Statistical analysis
All the statistical tests are conducted using a bilateral test, with P < 0.05 indicating a statistically significant difference. The Mean ± standard deviation is used for normally distributed measurement data. Nonnormally distributed data are presented as the median and interquartile range. Differences in data on outcome measures from baseline to each evaluation time point are analyzed using independent sample t tests or Mann-Whitney U tests, as appropriate, between groups; paired t tests or Wilcoxon tests are used to compare differences in the data for each outcome index at each evaluation time point within the group. In addition, the VAS and WOMAC evaluations are repeated 5 times in this study. Therefore, repeated measures analysis of variance are used for auxiliary analysis. Baseline data (including age, sex, BMI, etc.) are controlled for as confounding factors. Multiple imputation methods are adopted for the analyses of missing data. A generalized linear mixed model is further used for analyses of nonnormally distributed and partially missing data, as the interaction effects are also analyzed. SPSS 25 software (IBM SPSS Statistics, New York, USA) is used for the data analyses. Data analyses are conducted by a data analyst who is unaware of allocation and treatment.
Ethics
The research results of this project may be published in medical journals, but we will keep the patient's information confidential by legal requirements. Unless required by relevant laws, the patient's personal information will not be disclosed. When necessary, government management departments, hospital ethics committees, and their relevant personnel can access patient information according to regulations.

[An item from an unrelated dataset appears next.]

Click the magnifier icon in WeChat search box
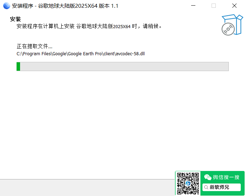 206,187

Researchers or researchers who are authorized personnel are responsible for explaining the benefits and risks of participating in the trial to each patient, their legal representative, or a notary witness and should obtain written informed consent before the patient enters the trial. The original informed consent form signed and dated by all participants or their legal representatives, as well as the person presiding over the informed consent process, will be kept by the researchers.
Dissemination and data sharing
The study will be reported according to the Consolidated Standards of Reporting Trials (CONSORT) statements. The results of their data will be disseminated to participants through interviews held with nurses. The final manuscript will be completed by the first two authors and the authorship of the final manuscript will depend on the actual contribution. The study results will be distributed using a broad dissemination strategy, including oral presentations at international meetings and publications in peer-reviewed international journals.